Duma ($19.98 DVD) Carroll Ballard's splendid-looking, mildly old-fashioned boy-and-his-cheetah tale became a minor cause celebre last year when the film's distributor, Warner Bros., backed away from a full-scale theatrical release, citing disappointing test runs in Chicago and the Southwest. A handful of critics took up the cause; here was lyrical, resonant children's fare, without fast-food tie-ins or CGI flash, a film that might cause children to pester parents for nature hikes instead of action figures. But by the time Duma pulled into New York in September, more than five months after its initial debut, the fate of Ballard's heartwarmer (his first since 1996's Fly Away Home) was pretty well sealed.

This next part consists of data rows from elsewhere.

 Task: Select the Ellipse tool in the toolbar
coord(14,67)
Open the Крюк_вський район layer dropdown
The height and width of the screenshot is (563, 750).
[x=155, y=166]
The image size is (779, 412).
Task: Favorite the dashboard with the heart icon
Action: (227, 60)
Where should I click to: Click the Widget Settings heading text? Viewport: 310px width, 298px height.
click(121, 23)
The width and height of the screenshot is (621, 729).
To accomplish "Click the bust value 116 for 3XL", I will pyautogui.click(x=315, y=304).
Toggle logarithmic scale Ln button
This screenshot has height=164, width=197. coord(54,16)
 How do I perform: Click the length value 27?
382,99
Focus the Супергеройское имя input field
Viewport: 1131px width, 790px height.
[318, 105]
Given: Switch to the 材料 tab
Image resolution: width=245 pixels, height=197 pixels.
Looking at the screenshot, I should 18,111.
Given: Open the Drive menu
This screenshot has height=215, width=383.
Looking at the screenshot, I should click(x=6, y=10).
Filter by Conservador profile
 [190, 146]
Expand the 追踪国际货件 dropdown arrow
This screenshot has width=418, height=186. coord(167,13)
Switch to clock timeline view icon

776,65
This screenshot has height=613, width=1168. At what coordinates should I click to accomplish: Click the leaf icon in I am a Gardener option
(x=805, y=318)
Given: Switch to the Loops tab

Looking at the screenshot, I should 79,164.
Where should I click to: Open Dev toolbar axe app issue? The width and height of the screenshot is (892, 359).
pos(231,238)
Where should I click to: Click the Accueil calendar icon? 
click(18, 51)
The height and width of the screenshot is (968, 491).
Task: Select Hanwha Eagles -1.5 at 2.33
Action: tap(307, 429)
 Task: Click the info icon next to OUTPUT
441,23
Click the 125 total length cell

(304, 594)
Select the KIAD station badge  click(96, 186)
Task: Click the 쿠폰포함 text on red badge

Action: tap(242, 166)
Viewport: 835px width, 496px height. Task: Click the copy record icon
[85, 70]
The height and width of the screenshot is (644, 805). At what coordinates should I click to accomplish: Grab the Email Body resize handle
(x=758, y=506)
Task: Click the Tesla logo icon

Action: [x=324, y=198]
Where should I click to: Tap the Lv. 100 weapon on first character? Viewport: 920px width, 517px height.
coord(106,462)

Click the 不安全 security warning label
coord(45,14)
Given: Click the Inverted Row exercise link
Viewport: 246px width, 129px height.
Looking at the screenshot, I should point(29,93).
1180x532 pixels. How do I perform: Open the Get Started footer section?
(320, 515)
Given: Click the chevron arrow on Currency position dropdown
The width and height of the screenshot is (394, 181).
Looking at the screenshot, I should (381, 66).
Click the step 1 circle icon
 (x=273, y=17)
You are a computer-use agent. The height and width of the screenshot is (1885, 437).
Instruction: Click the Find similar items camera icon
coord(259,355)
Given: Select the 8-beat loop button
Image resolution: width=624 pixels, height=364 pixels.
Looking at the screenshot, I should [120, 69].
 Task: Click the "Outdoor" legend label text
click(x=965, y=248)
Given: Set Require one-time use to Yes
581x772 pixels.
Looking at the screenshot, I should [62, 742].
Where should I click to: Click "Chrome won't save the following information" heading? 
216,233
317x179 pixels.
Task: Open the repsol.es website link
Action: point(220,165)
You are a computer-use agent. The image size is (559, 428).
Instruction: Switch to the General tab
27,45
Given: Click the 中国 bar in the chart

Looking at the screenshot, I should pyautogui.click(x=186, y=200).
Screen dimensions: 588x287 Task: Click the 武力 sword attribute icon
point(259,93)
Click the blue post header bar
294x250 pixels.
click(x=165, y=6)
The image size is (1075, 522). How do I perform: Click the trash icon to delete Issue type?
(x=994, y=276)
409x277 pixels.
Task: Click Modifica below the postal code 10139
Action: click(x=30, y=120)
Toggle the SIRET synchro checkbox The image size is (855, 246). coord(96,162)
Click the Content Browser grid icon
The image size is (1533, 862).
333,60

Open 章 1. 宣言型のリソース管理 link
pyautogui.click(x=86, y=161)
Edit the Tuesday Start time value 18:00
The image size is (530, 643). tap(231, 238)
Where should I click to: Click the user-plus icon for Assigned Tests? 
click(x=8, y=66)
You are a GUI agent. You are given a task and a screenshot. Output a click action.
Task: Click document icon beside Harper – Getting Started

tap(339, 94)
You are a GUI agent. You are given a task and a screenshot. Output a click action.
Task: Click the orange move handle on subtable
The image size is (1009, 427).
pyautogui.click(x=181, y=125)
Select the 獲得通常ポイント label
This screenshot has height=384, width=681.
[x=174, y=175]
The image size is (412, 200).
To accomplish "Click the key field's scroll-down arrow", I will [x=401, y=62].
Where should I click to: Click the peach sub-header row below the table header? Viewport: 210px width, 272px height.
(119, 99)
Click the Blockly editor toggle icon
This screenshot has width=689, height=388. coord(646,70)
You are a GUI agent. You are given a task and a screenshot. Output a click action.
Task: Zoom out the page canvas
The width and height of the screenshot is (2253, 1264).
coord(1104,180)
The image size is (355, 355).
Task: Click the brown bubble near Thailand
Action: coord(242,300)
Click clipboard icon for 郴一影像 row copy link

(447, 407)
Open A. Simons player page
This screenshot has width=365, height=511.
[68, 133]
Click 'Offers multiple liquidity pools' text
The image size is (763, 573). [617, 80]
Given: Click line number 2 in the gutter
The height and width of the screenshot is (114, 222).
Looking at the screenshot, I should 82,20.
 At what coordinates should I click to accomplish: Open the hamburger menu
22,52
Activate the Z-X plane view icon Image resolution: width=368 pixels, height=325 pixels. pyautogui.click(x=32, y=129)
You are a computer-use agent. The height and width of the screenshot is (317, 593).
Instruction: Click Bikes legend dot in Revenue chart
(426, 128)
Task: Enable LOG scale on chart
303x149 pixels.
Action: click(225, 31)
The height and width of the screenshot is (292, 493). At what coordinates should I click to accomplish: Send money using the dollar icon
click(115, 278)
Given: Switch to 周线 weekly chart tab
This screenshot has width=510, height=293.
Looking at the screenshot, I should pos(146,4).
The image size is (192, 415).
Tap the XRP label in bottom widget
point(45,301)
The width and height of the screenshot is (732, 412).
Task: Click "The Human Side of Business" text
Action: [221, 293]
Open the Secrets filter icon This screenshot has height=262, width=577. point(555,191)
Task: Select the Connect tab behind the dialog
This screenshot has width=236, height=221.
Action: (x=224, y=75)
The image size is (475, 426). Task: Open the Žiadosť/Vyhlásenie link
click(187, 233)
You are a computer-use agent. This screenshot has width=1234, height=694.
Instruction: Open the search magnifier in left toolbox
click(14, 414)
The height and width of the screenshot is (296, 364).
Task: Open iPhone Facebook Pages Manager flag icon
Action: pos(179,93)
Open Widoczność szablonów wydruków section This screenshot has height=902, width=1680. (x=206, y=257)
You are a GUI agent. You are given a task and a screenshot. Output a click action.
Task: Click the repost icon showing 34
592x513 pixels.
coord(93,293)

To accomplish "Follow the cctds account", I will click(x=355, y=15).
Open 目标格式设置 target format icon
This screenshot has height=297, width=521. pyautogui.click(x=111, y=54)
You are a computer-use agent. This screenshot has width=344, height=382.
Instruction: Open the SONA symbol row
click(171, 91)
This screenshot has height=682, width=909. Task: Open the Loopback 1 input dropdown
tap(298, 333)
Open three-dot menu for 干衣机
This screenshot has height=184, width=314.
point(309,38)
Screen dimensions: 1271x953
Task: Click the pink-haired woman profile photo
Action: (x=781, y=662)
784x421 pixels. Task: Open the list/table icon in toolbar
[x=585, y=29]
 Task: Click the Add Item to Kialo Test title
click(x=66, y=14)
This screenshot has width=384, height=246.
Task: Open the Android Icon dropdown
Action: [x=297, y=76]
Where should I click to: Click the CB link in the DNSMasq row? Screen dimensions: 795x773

Released at last to the rest of the country, Duma is revealed as something less than a murdered masterpiece. The film's narrative, loosely based on a book by Carol Cawthra Hopcraft and her son, Xan, is patchy and predictable, never quite taking on the mythic resonance Ballard so obviously seeks. (It doesn't help that the rough sound mix—often a sign that a studio has lost faith and is trying to cut costs—muffles large chunks of dialogue.) But the interaction between young Alex Michaeletos and his not-quite-pet cat is frequently astonishing, as is the South African countryside around them. As they traverse the desert, fulfilling the boy's dying father's wish to see the cat returned to its natural habitat, the two seem to have a rapport born of years and not months. Domesticated in story terms (and, obviously, trained in real life), the film's cheetah (actually, four of them) never has the whipped look of a scrawny zoo cat; he's just feral enough to suggest the consequences of keeping him out of the wild much longer.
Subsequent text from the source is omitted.